*SUPPLIED PASSAGE*
........
Voldo's attire and unusual fighting style has been a source of discussion regarding the character by several publications. Called "a pastiche of every Satanist stereotype imaginable" by Mark Spiegler of The New York Times due to his attire and weaponry, he further compared his movements to a go-go dancer and added that Voldo was "perhaps the oddest character ever to appear in this genre." Game Vortex reviewer Robert Perkins more simply described him as "a warrior that can best be described as martial artist/contortionist meets Edward Scissorhands." IGNs Jesse Schedeen noted Voldo "isn't a man so much as a twisted mass of writhing muscle, all wrapped up and held together in 16th-Century bondage gear." He further stated that while Voldo was "completely insane", it was part of the character's appeal and what helped him return time and again to the series. Daniel Kurland in an article for Bloody Disgusting named Voldo one of the scariest characters from fighting games, drawing comparisons to Street Fighter characters Vega and noted his blindness and inability to speak "makes him feel more like the monster that he looks." In an in-depth study for Polygon, Patrick Gill described Voldo as a monster "introduced to unsettle the audience's normie sensibilities", drawing comparisons to characters like the cenobites from Clive Barker's Hellraiser series. He further described the character as graceful, setting him apart from a lot of other male fighting game characters and represented the idea of fighters not "forced into a masculine mold". John Warren of Fanbyte heavily praised his movement and design, stating of the latter that there was little that didn't feel deliberate, and that "Voldo's blindness is not weakness, but strength. Voldo's pain is beauty, turned outward into an S&M kaleidoscope. Voldo's silence is paralyzing. Voldo is Soulcaliburs greatest creation."
........
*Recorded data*
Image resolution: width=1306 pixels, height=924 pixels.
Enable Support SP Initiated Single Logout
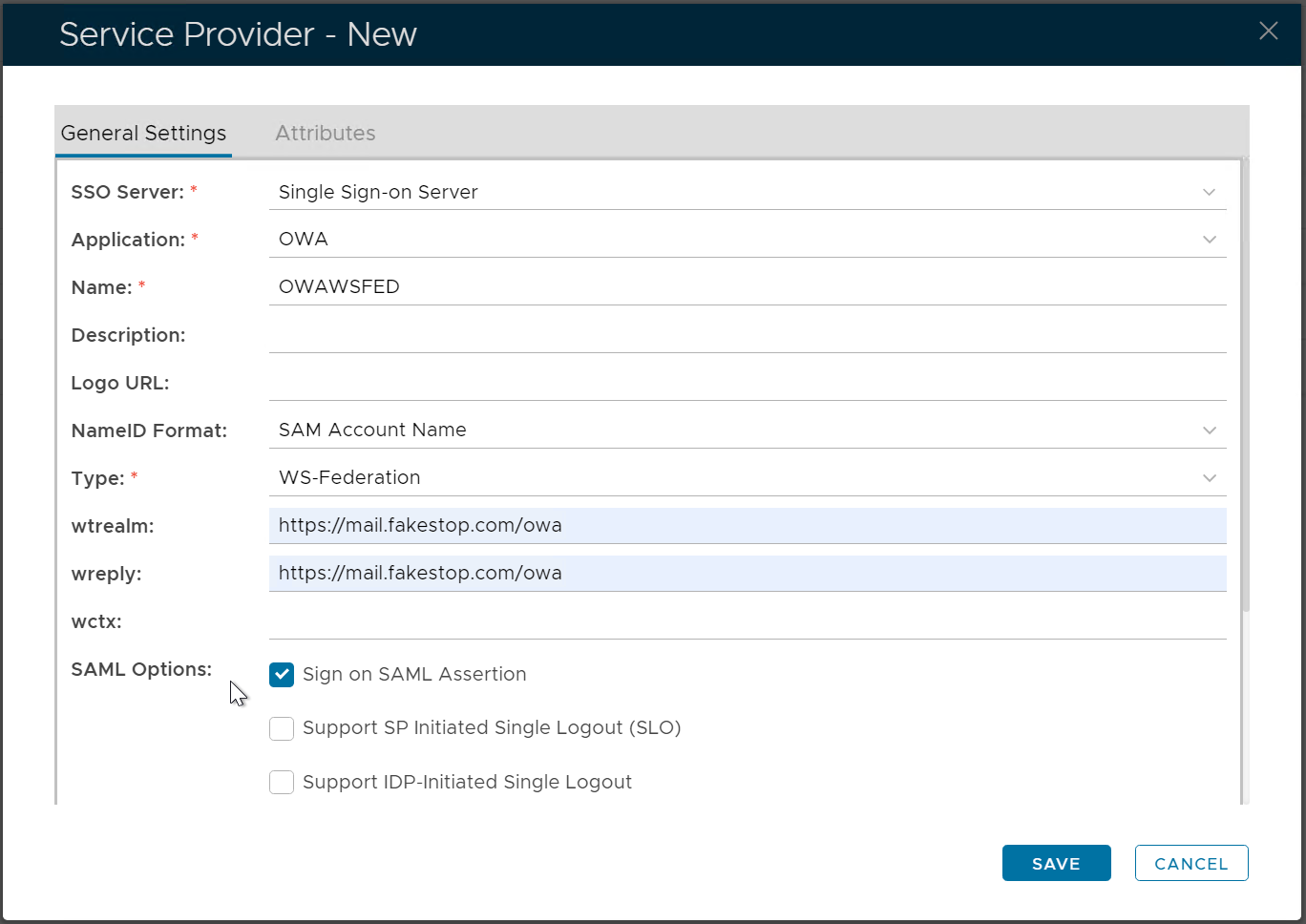tap(282, 728)
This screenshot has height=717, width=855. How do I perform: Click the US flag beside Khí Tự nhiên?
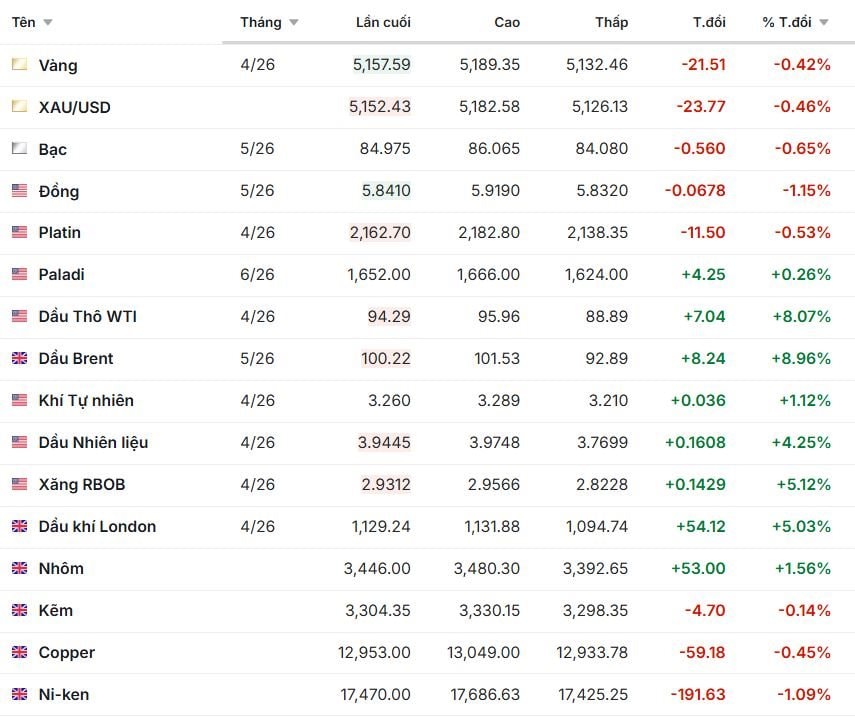click(x=19, y=400)
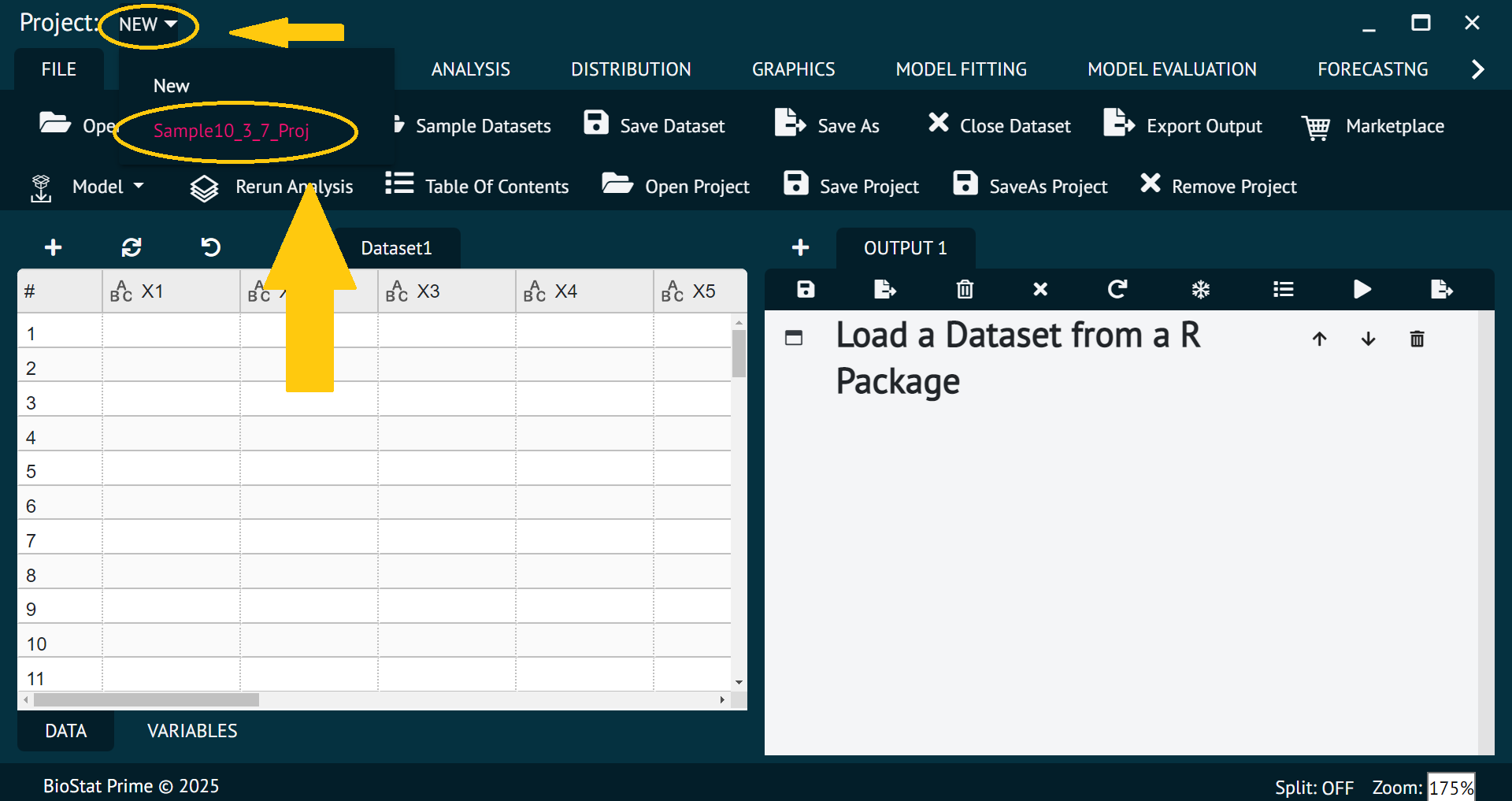Click the refresh icon above the dataset grid
The height and width of the screenshot is (801, 1512).
[x=132, y=248]
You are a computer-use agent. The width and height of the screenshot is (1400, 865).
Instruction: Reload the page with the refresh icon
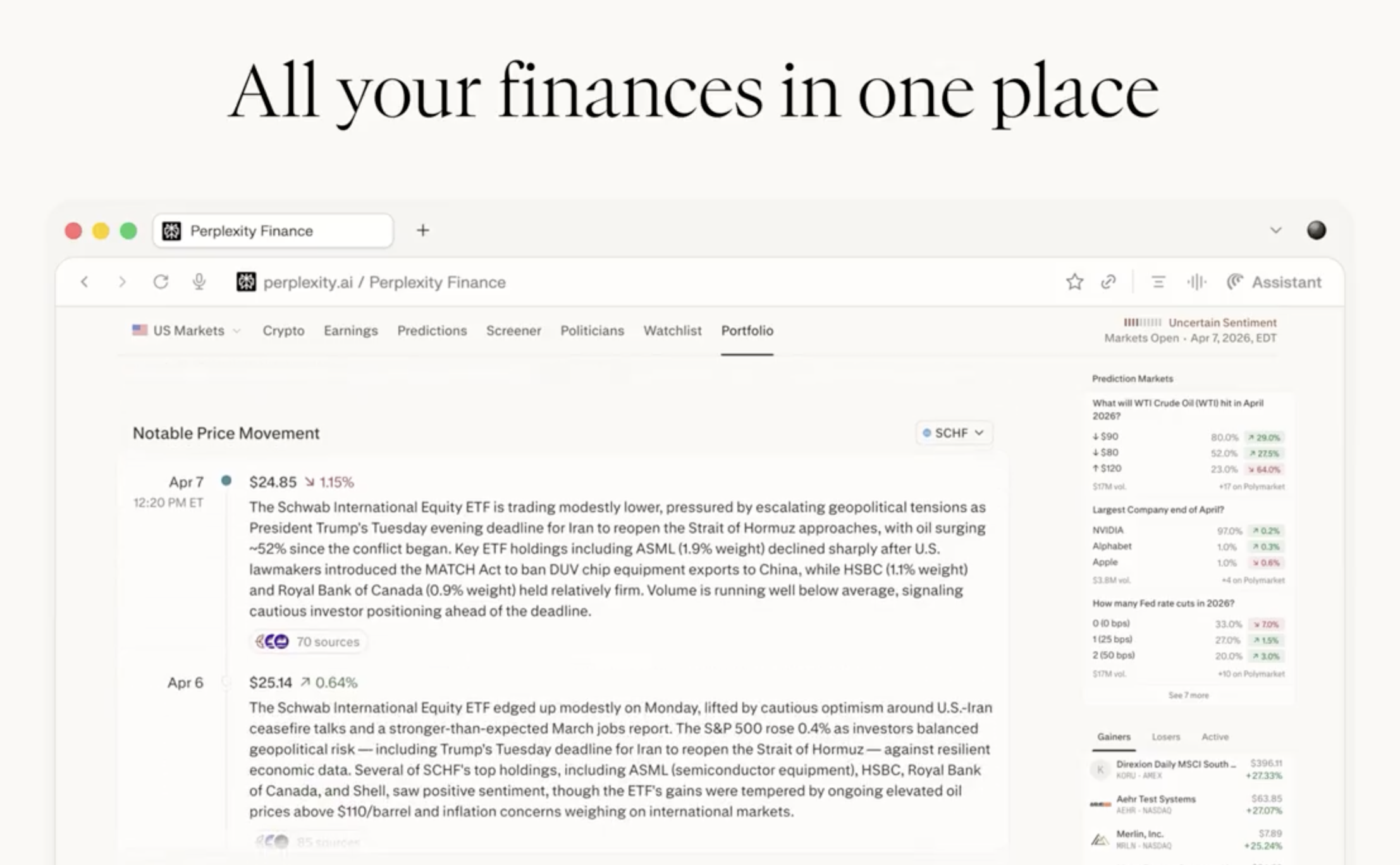click(161, 282)
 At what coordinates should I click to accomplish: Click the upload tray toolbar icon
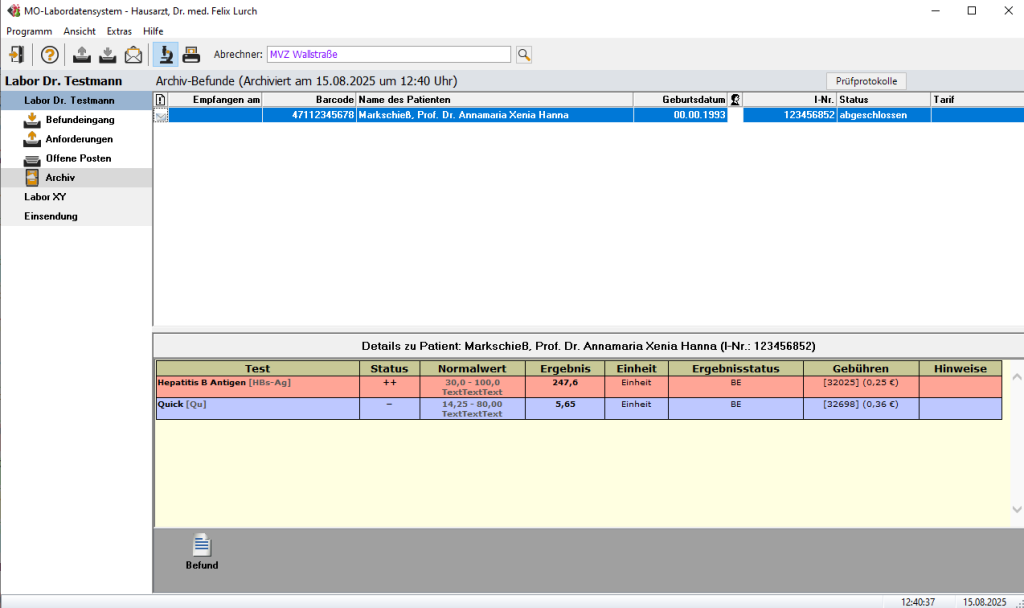click(x=82, y=54)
........
*EXERCISE REQUIREMENTS*
**A.** Answer these questions from the passage on Voldo:
(i) Mark Spiegler wrote for which publication?
(ii) Daniel Kurland named Voldo one of the scariest characters from what kind of game?
(iii) The cenobites come from whose series?
**B.** Name every publication that the passage on Voldo cites.
**C.** Resume the passage on Voldo after its final sentence.
The records have no connection to the passage on Voldo.

*EXPECTED RESULTS*
**A.**
(i) The New York Times
(ii) Fighting games
(iii) Clive Barker's Hellraiser series

**B.** The New York Times, Game Vortex, IGN, Bloody Disgusting, Polygon, Fanbyte

**C.**
Several published works have provided more in-depth examinations of the character. In the paper Reflexivity as Entertainment: Early Novels and Recent Video Games, Christina Lupton and Peter McDonald noted he challenged simple readings of entrenched stereotypes, stating his "sado-masochistic and sexualized appearance makes the player uncomfortably aware of the conventions governing depictions of perfectly muscled men and women with cartoon breasts." On the other hand, University of Delaware professor Rachel Hutchinson cited Voldo as an example of a 'deviant' stereotype, noting the contrast between other series characters own insanity and how his is reflected sexually through his clothes and mannerisms, and also a stereotype of how Japan perceives the males of Western cultures through his muscular body and large weaponry. In a later study involving students, Hutchinson noted their reactions of describing Voldo as "masochist or sexual deviant", though noted despite being a "monster" character, he was a popular pick among the students "even though his strangeness of appearance and movement made for a clear sense of disjunction and non-identification between player and character. In the book Affect and Embodied Meaning in Animation, Sylvie Bissonnette described Voldo's animations as exploring psychomania, pointing out the gracefulness of his regular animations in contrast to his insect-like attacks, and added "Perceived as a freak, Voldo's performances of both balanced and twisted contrapposti can symbolize his hybrid nature [...] Voldo successfully wrestles opposites, namely grace and strength, human and cyborg, biped and insect, and dancing and contorting." Game design lecturer Michael Anthony DeAnda stated Voldo "doesn't fit society's gender norms", further calling him a "little ray of hope" in his life due to his design and mannerisms, how he contrasts against other male characters in the game, and can serve as an example to others looking for games that model or explore queer experiences.

In a 2002 poll by Namco prior to the release of Soul Calibur II regarding their favorite character, Voldo placed third, with 13% of the tally. That same year Chris Brandt while playing Soulcalibur at a party with a friend took notice that Voldo's movements could be timed to the music at said party. Building upon the concept, they recorded similar footage as a video titled Dance, Voldo, Dance, which is now recognized as one of the first examples of machinima-based music videos.